Bonachón de día y ladrón de noche, un contraste que la directora aprovecha para generar un humor elegante, acompañado por un sutil ritmo de jazz.

Para quien escribe, uno de los reclamos de la cinta era volver a ver en pantalla a Alana Haim, que interpreta a la mujer de Mooney. Sin embargo, su papel resulta algo desaprovechado, ya que no forma parte esencial de la trama, sino que funciona más como complemento emocional.
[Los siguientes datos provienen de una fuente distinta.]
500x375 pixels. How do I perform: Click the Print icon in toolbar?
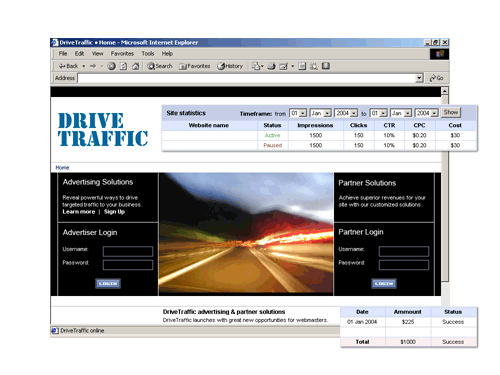pos(271,66)
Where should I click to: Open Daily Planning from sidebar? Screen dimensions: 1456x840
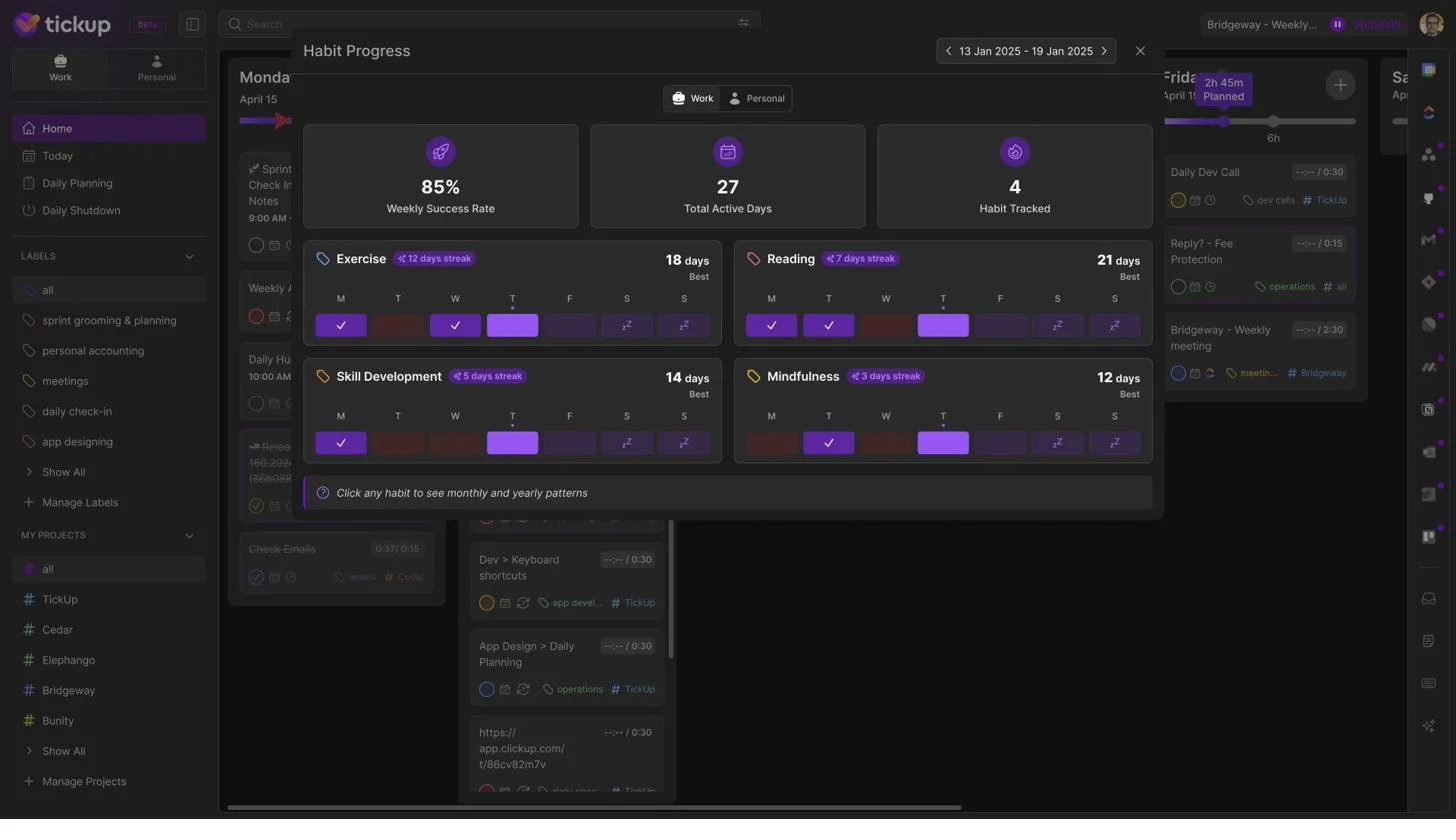coord(77,183)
La película se estructura en dos partes: la ejecución del robo y las consecuencias del mismo. Tras una planificación detallada, la ejecución resulta rápida y divertida. Lo que en principio parece un mero escapismo para Mooney se transforma en una pesadilla cuando se convierte en un fugitivo de la ley y sus familiares y amigos descubren su doble vida.
Una cinta que llega al rebufo del reciente robo en el Museo del Louvre y que, en cierta manera, puede verse como una variación de “Ocean’s Eleven”, con mucho menos glamour, pero con un punto de picardía y una tensión construida desde otro lugar, más íntimo y emocional.

Siendo exigentes, no es la película más acertada de la directora, y si no se comulga con su timing bressoniano, puede resultar cuesta arriba en su último tercio. El resultado es irregular, con momentos más lúcidos que otros, donde la tensión o la comedia funcionan como un valor añadido, aunque en ocasiones el relato tiende hacia la nadería absoluta, estableciendo cierta distancia entre el público y su protagonista.
Una “mente maestra” que no hace más que meterse en líos —tanto él como los que le rodean—, y que encarna a la perfección esa definición del individuo que, pese a llevar una vida ordinaria y acomodada, se aburre, y cuya doble existencia como ladrón termina empujándolo a vivir al filo de la navaja.